Forest of Dean & Wye Valley

So long, Bill: A tribute to Bill Punt

In A.Graham, Obiturary on March 5, 2012 at 1:16 pm

Clarion Editor-in-chief, Alistair Graham, leads the tribute to the socialist, trade unioninst, champion of the pensioners’ cause – and long time Clarion friend of the Clarion.

There must be many folk who missed Bill Punt when he left the Forest some six years at the age of 90. And many folk will have been sorry to hear of his death at the end of last year.

He made many friends – and some enemies, too, as he never suffered fools gladly (as the saying goes). But he was passionate in his beliefs, warm-hearted, and devoted to his family.

Bill was an active member of the TGWU, ever since his days as a tram driver on the streets of London just after the war. He served on the union committee at the New Cross tram depot and then went on to serve on the buses, until in 1961 he became a full-time trade union official at the Covent Garden fruit and vegetable market where he worked until retirement in the early 1980s.


Bill and his wife Lou chose to retire to the Forest, setting up home first in Aylburton and later in Lydney. One of his first moves was to set up a branch of the British Pensioners’ Trade Union Action Association (as it was then called) in the Lydney area – a non-party political organisation dedicated to campaigning for the rights of pensioners. It became a thorn in the side of Paul Marland, then the Forest’s Tory MP – particularly during the campaign against VAT on fuel payments.


Despite implacable opposition to the Blairite policies of the “New Labour” Government, Bill always refused to leave the Labour Party. He saw it as his party, hi-jacked by those who sought to distort or reverse its basic principles. It was this rebellious, stubborn streak which endeared him to some – whilst irritating others!

Bill worked tirelessly through the Labour Party for the election of Diana Organ, who finally beat Paul Marland to become MP for the Forest in 1997. Her election must have owed something to the work of Bill and his fellow pensioners.

Many will remember how he organised trips down to Tolpuddle, to the “Levellers’ Day” events in Burford, or to pensioners’ rallies in London – and how he mobilised us all.

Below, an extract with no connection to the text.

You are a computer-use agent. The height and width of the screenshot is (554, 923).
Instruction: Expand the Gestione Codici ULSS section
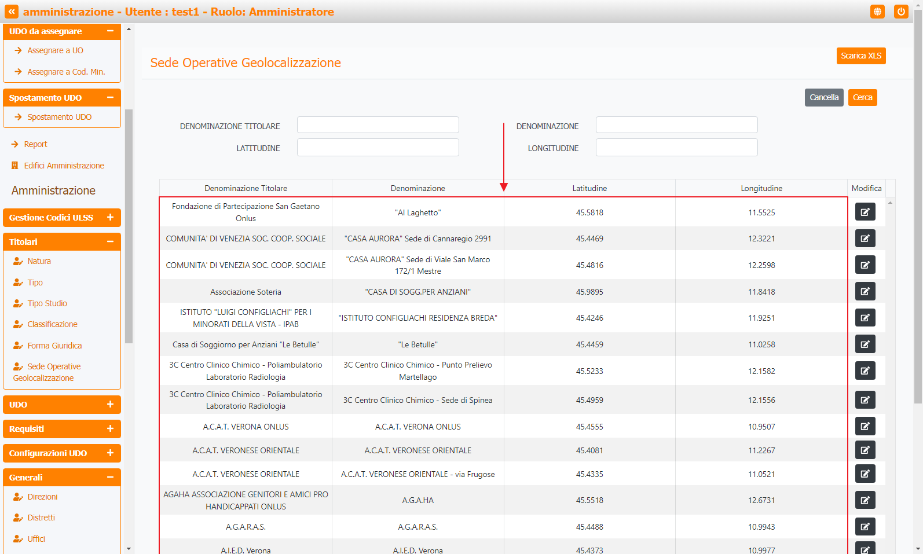pos(109,218)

It was difficult to say no to Bill!


His disillusion with the Labour hierarchy began in 1997, with the “re-branding” of the Party, the dropping of “Clause 4” from the constitution, and the election of the Blair Government. He saw it as a betrayal of much of what he had he had fought for, for so many years. For Bill, the song “Things Will Only Get Better” was a mockery, and he became a bitter critic of the Government’s policies.

His views were expressed in a piece that he wrote for the Clarion in 2005, shortly before he left us:

“My party right or wrong? Castration of the trade unions? Who could ask for more!

“When will we return to the movement’s maxim, organise, educate and agitate, instead of acting merely as electioneering fodder and trailing behind the dictats of leadership like castrated poodles?”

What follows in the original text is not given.